I just filed the following comments in WCB Docket Numbers 14-115 and 14-116.

The Electric Power Board of Chattanooga, Tennessee and the City of Wilson, North Carolina have asked the Federal Communications Commission to pre-empt statutes that ban or restrict the provision of broadband services by municipalities to the public.  The parties seek pre-emption pursuant to section 1302 of the Communications Act of 1934 as amended by the Telecommunications Act of 1996.  Pursuant to the reasons I lay out below, I ask the Commission to deny their petitions.

The Supremacy Clause of the United States Constitution gives Congress the authority to pre-empt state laws that conflict with the exercise of federal power [Schwartz 2010].  Congress may express its intent to preempt conflicting state law by saying so in the text of a statute or imply the intent to pre-empt state law based on the structure or purpose of the federal law.  In addition, where Congress intended to occupy an entire regulatory field or there is a conflict between federal and state law, the federal law would trump state law.  The courts may provide federal agencies considerable deference where the federal agency finds that state law conflicts with the federal law an agency is authorized to administer. [Schwartz, 2010]

Although the Commission is an independent agency, it should be able to find guidance on preemption from a May 2009 memorandum issued by President Obama on the issue of preemption.   Here is an excerpt from that memorandum:

“An understanding of the important role of State governments in our Federal system is reflected in longstanding practices by executive departments and agencies, which have shown respect for the traditional prerogatives of the States. In recent years, however, notwithstanding Executive Order 13132 of August 4, 1999 (Federalism), executive departments and agencies have sometimes announced that their regulations preempt State law, including State common law, without explicit preemption by the Congress or an otherwise sufficient basis under applicable legal principles.

> _Exercise 1_
List every statute or executive order that the comments on municipal broadband preemption name by title or number.
> _Exercise 2_
Continue the comments on municipal broadband preemption from the point where they end.

> _Items_
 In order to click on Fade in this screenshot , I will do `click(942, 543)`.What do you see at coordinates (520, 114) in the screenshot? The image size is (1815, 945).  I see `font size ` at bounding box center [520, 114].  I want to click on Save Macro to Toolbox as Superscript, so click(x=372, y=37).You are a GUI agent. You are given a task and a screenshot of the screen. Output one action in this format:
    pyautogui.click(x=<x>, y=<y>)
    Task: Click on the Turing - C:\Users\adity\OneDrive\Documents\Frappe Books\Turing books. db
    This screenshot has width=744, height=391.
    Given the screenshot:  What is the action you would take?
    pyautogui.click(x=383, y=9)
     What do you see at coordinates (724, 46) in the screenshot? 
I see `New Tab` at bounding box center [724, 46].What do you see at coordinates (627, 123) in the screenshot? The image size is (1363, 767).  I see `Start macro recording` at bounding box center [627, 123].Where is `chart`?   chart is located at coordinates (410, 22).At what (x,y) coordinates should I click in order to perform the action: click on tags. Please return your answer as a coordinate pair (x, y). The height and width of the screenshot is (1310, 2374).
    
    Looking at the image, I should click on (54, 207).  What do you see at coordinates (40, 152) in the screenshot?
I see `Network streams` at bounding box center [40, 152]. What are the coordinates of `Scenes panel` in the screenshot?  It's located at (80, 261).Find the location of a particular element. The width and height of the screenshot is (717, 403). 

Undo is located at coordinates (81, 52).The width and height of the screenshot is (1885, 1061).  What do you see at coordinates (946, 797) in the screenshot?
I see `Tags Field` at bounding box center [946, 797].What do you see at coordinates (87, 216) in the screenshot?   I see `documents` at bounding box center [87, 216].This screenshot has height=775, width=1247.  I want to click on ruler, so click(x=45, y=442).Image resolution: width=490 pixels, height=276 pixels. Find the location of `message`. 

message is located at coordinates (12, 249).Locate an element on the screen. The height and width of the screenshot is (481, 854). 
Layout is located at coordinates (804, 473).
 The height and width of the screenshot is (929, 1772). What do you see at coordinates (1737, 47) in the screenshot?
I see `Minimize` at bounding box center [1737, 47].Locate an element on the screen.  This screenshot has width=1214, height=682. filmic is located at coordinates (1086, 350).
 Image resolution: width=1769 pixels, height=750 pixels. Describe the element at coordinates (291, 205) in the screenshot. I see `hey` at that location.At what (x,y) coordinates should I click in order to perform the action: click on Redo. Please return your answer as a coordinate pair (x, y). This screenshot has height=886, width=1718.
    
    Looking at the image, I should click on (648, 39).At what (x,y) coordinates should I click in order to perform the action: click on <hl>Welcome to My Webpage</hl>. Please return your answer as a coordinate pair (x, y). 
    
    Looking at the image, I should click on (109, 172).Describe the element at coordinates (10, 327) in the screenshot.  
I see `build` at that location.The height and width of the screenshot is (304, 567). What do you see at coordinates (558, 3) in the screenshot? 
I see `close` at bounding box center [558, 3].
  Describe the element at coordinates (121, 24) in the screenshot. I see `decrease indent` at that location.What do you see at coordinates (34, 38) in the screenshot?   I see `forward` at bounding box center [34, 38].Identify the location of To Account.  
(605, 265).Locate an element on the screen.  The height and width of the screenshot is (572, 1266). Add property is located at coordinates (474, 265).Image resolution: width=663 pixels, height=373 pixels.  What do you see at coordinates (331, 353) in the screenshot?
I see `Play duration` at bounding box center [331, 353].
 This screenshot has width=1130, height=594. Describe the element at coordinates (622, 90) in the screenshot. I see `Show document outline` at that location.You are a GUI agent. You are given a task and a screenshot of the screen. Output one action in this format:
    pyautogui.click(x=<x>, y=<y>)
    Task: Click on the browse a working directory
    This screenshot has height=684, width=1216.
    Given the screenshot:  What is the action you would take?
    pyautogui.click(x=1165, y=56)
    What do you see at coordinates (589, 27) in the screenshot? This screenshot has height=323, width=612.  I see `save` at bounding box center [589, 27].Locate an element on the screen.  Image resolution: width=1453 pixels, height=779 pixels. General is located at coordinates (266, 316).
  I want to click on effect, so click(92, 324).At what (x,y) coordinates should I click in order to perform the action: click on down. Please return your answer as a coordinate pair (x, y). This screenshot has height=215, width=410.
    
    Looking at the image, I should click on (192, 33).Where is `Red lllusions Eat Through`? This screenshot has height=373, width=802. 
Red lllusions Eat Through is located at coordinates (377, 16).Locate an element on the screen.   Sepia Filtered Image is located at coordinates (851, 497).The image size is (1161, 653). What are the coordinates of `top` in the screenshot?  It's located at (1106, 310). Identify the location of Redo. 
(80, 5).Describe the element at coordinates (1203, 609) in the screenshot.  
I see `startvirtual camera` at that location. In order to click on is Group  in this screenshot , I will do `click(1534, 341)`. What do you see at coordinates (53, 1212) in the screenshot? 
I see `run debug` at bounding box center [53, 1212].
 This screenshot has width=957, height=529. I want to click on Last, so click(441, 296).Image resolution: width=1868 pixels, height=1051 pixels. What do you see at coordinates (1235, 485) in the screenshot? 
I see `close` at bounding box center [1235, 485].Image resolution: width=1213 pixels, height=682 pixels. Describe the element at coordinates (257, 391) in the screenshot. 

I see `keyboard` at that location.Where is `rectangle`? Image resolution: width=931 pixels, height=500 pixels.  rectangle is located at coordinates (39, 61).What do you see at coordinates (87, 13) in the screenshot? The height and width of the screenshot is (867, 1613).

> _Written answer 1_
Communications Act of 1934
Telecommunications Act of 1996
Executive Order 13132 of August 4, 1999 (Federalism)

> _Written answer 2_
The purpose of this memorandum is to state the general policy of my Administration that preemption of State law by executive departments and agencies should be undertaken only with full consideration of the legitimate prerogatives of the States and with a sufficient legal basis for preemption. Executive departments and agencies should be mindful that in our Federal system, the citizens of the several States have distinctive circumstances and values, and that in many instances it is appropriate for them to apply to themselves rules and principles that reflect these circumstances and values. As Justice Brandeis explained more than 70 years ago, ‘[i]t is one of the happy incidents of the federal system that a single courageous state may, if its citizens choose, serve as a laboratory; and try novel social and economic experiments without risk to the rest of the country.’”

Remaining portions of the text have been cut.